Rio de Janeiro, 4 de novembro de 2010. A expectativa era pulsante, incontestavelmente sentida por todos os cantos da enorme sala de 200 metros quadrados que o famoso arquiteto Oscar Niemeyer mantinha há décadas no 10º andar do Edifício Ypiranga, situado na aprazível Avenida Atlântica, 3.940, diante do mar de Copacabana. Eram quase três horas da tarde e todos queriam testemunhar um encontro de “titãs”, de majestades. De um lado, um dos maiores expoentes da arquitetura nacional, o anfitrião; do outro, o visitante, Edson Arantes do Nascimento, o Rei Pelé, soberano dos gramados do esporte mais popular do planeta, o futebol.

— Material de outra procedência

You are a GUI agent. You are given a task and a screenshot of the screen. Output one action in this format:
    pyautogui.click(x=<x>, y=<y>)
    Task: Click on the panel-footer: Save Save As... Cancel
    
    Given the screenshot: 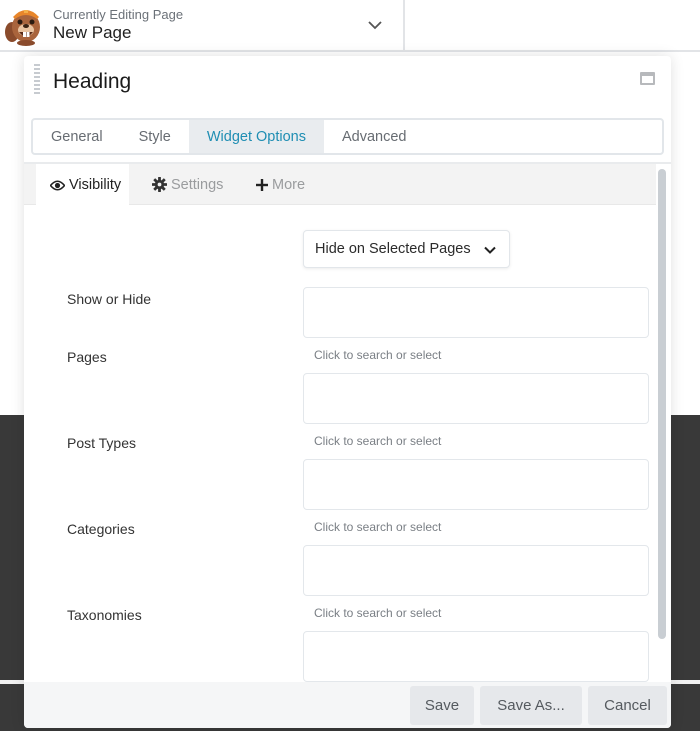 What is the action you would take?
    pyautogui.click(x=348, y=705)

A pauta do encontro não se dera por questões atinentes tão somente à notoriedade da dupla, mas sim pela apresentação de uma obra de arte para um velho artista da bola. O arquiteto, sabedor do projeto que estava transformando os Casarões do Valongo, em Santos, no futuro Museu Pelé, queria encaminhar sua modesta contribuição, na forma de um monumento magistral, com a assinatura Niemeyer. Era a oportunidade única de o rei do futebol trocar passes perfeitos com o centroavante da arquitetura nacional.
Quando o relógio apontou 15h40, eis que finalmente o esperado encontro se deu. Pelé estava acompanhado do então prefeito de Santos, João Paulo Tavares Papa, e diversos secretários e assessores. O jornal A Tribuna, também presente, registrou o momento mágico. Depois dos cumprimentos efusivos, e muitos comentários agradáveis sobre a viagem ao Rio, a equipe do escritório de Oscar Niemeyer trouxeram os desenhos pensados pelo mestre. Pelé arregalou os olhos e disse apenas uma palavra: “Maravilha!” e ainda emendou: “Eu sempre falo: homenagem tem de ser em vida. Deixa-me dar um beijo no nosso herói”, disse o futebolista, enfatizando que não havia nada mais sublime do que poder testemunhar homenagens com os próprios olhos.
O encontro foi histórico por unir dois dos nomes mais conhecidos do Brasil no exterior, cada um em seu campo de atuação. E porque poucas vezes se viu um Edson Arantes do Nascimento tão feliz, a ponto de se colocar na posição de anfitrião. Quando a equipe de repórteres, fotógrafos e cinegrafistas esperava pela apresentação do projeto, em outra sala, foi Edson quem prontificou a conduzir o mestre de 102 anos de idade, boa parte deles vivido para a arquitetura, para a coletiva. Pelé posicionou Niemeyer na cadeira, ao centro, ficando ele mesmo numa das pontas, e o prefeito Papa na outra. A alegria de Pelé se equivalia à de um garoto recebendo um brinquedo novo. Os repórteres, então, quiseram saber de Edson se ele considerava Niemeyer o Pelé da Arquitetura. “Claro, mas aí eu fico como? O Oscar do quê?”, devolveu a pergunta, rindo. “Do futebol, caro Edson”, respondeu o arquiteto.
A obra
O monumento previsto por Oscar Niemeyer em homenagem ao Rei do Futebol, era para ter sido erguido num canteiro central situado entre os Casarões do Valongo e a faixa de cais, entre as ruas Antônio Prado e Tuiuti. Ele seria também uma espécie de memorial expositivo, na forma de uma esfera (bola) com sete metros de diâmetro, acessada por uma rampa que circundaria o objeto. Junto à esfera, uma estrutura de concreto com 20 metros de altura revelaria, em forma vazada, o famoso “soco no ar” (com cinco metros de altura), marca registrada do Rei Pelé em suas comemorações.
Não saiu do papel
Infelizmente, todo o entusiasmo pela viabilização da obra não resultou em nada. O projeto, que ofereceria à cidade de Santos uma assinatura de Niemeyer, acabou ficando mesmo apenas no papel. Ficamos no “quase”, mais uma vez. O arquiteto viria a falecer dez dias antes de completar 105 anos de idade, em 5 de dezembro de 2012 (ele nascera em 15 de dezembro de 1907). Já o Museu Pelé acabou sendo concretizado, ao custo de quase R$ 40 milhões, e foi inaugurado em 15 de julho de 2014, como parte dos eventos paralelos da Copa do Mundo do Brasil.